I am calling your hand dude... I have several from you that go way beyond nasty that I can and will post if you want...

I like to have fun and catch fish and talk fishing and I don't care who it is with... I don't have a problem fishing with anyone on this site or not... I don't like to be dragged into anyones games either just want to learn where I can and share if I can.. Simple as that...


----------



## Shortdrift (Apr 5, 2004)

This whole post is nothing more than a pissing contest and should be pulled.
Don't need this **** on the site.

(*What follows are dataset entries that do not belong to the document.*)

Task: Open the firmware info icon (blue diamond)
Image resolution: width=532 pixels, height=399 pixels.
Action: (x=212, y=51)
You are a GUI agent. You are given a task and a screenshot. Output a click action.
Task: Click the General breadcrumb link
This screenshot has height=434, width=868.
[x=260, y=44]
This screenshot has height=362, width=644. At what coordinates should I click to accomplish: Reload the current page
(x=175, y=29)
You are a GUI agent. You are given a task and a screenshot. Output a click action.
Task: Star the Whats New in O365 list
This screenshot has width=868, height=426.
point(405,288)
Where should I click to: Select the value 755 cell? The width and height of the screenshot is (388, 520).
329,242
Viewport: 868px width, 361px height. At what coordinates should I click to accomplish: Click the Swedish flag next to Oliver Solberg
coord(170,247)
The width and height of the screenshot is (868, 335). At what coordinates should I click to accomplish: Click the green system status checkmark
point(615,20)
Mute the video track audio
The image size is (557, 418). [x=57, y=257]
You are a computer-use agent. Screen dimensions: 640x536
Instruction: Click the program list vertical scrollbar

Take your bitchin. complaints, self serving horn blowing, and accusations somewhere else.


----------



## flathunter (Apr 5, 2004)

I agree shortdrift!


----------



## gstrick27 (Apr 14, 2004)

give em hell shortdrift, grown ass men bitchin about FISH!!! come on now its only a fish, boohoo cry me river if ya dont like each other shut up and stop polluting a great site with your mindless prepubesent bs


----------



## BuckeyeFishinNut (Feb 8, 2005)

Clyde don't feel bad man. I like to call it the "Hollar Curse" LOL!! If you associate with Scott, fish with Scott, or even talk decent about Scott you are cursed by the OGF God's. I have never talked bad about anyone, I have never bad mouthed CAG, and I have been good to share some info every now and again but because I fish with Scott I have been blacklisted. I make suggestions, they get shot down. I post how many fish I catch in a trip and its taken as a lie if I don't have a pic of every single fish. Because I don't think a 5 lb carp is a nice catch I am a snob. Because I spend a little money on my fishing stuff people take that as me thinking I am better than them. I used to share info all the time, offer to take guys out fishing to some good spots, even help with where to find good deals or help people out with techniques. That has all gone away because a few people wanna destroy your reputation because they don''t like who you associate with. I graduated high school a while ago and I thought the days of "who you are is represented by who you hang out with" were over. In my opinion a few of these old guys need to grow up a little bit and not be so scared to learn a few things from the young pups. With age comes wisdom but sometimes also bitterness!!

Jake


----------



## captnroger (Apr 5, 2004)

ENOUGH people, take this elsewhere!!!!!!!!

And if someone starts this thread back up elsewhere, you are looking at a ban from OGF. LET IT GO.


----------



## misfit (Apr 5, 2004)

that's two yes votes,so it's done.and let me reflect shortdift's thoughts.
the major pklayers in this game need to keep it off the open forums as they've been requested to do in the past.
and no,i'm not playing favorites,because it would be a tough choice right now  

thread closed.


----------